Motivation
Sensor streams — accelerometer, physiological, environmental signals — are abundant, but their learned embeddings are typically opaque and modality-siloed: a number that means little on its own and cannot be queried in human terms. This work aims to give sensors a semantic representation by aligning their dynamics with meaning-bearing modalities such as text, so that the resulting embeddings are both predictive of sensor behavior and interpretable — effectively giving sensors a shared "voice" with language-like descriptions of activities and states.
How it works
Building on the JEPA template, the model combines self-supervised prediction with cross-modal alignment.
- A context encoder $f_\theta$ embeds windows of (possibly multimodal) sensor time series; the masking unit is a temporal window per sensor channel.
- A predictor $g_\phi$ matches masked-segment or cross-modal latents.
- An EMA target encoder $\bar f_\theta$ supplies the targets, with gradients stopped.

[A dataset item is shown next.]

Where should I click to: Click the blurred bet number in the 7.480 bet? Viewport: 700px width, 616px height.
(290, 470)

The multimodal aspect aligns the sensor latent space with a semantic target space — e.g. language-derived embeddings of activities or states — so prediction targets carry semantic content rather than only raw temporal structure. The model thus learns both the dynamics of the signal and its mapping into meaning.
The objective
The objective combines a within-signal latent regression over masked windows with a cross-modal alignment term toward the semantic embedding $s$ of the segment:
$$\mathcal{L} = \big\lVert\, g_\phi(z_{\text{ctx}}, m) - \operatorname{sg}\big[\bar f_\theta(x)_m\big]\,\big\rVert_2^2 \;+\; \lambda\,\big\lVert\, g_\phi(z_{\text{ctx}}) - \operatorname{sg}[\,s\,]\,\big\rVert_2^2,$$
with $\operatorname{sg}$ the stop-gradient, EMA targets, and $\lambda$ balancing prediction against semantic alignment. The first term captures sensor dynamics; the second grounds the latent space in a semantic modality, making it interpretable and queryable.

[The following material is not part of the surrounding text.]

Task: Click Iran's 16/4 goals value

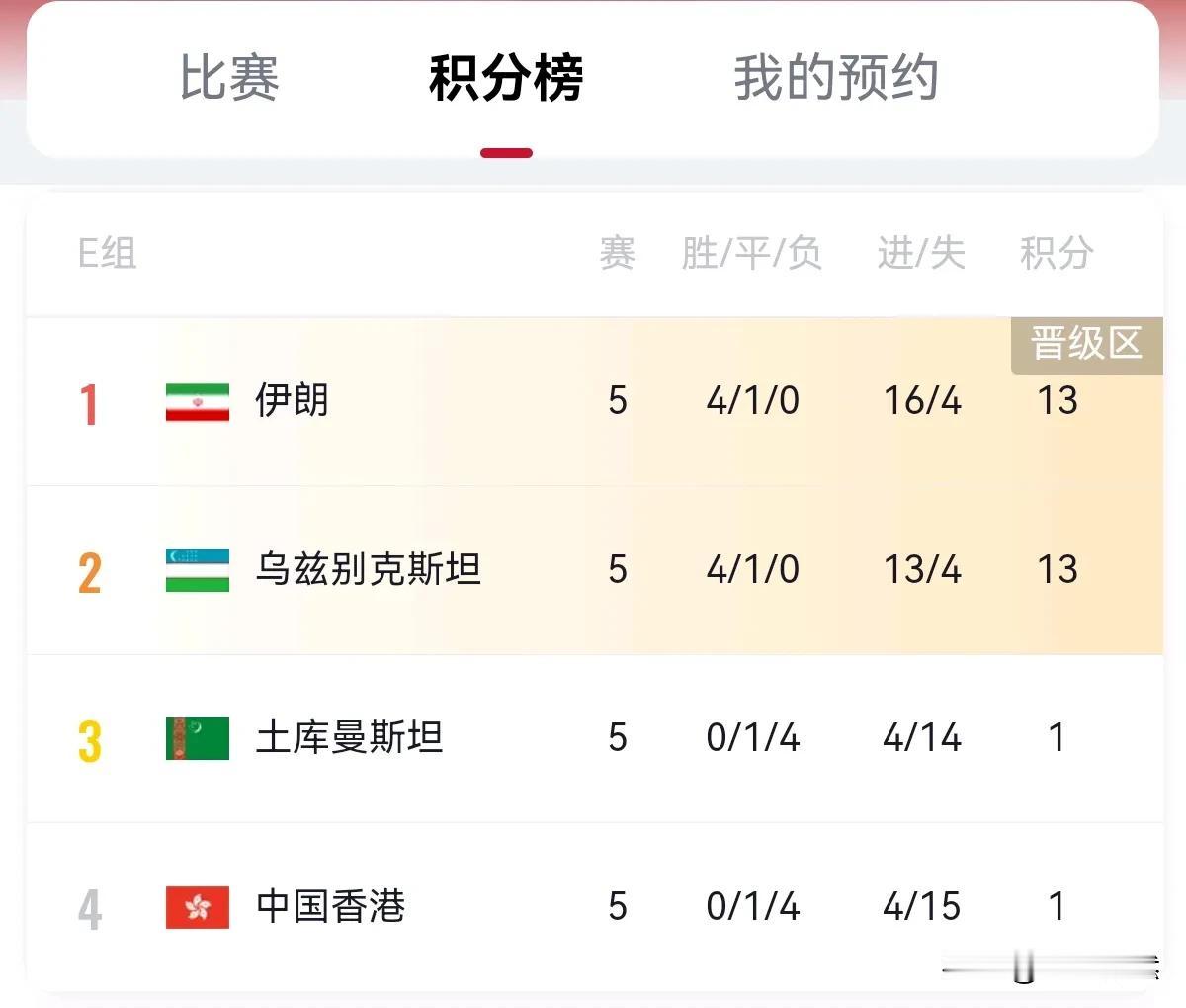Action: tap(922, 401)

Key results & what's novel
The method extends JEPA to multimodal sensor analytics. Combining masked latent prediction over sensor windows with alignment to a semantic modality yields embeddings that are simultaneously predictive of sensor dynamics and interpretable in semantic terms — sensors gain a shared "voice" with language-like descriptions. This enables semantic retrieval, zero-shot recognition of activities or states, and cross-modal querying over time-series data, illustrating how joint-embedding prediction can bridge low-level sensor signals and high-level semantics rather than producing opaque, task-specific features.
Strengths & limitations
- + Produces interpretable, queryable sensor embeddings grounded in a semantic modality.
- + Enables semantic retrieval, zero-shot recognition, and cross-modal querying.
- + Unifies within-signal prediction with cross-modal alignment in one objective.
- − Requires paired sensor-semantic data (e.g. labeled or described segments) for the alignment term.
- − Semantic quality is bounded by the chosen language/semantic embedding space.
- − Balancing the prediction and alignment terms ($\lambda$) is a sensitive design choice.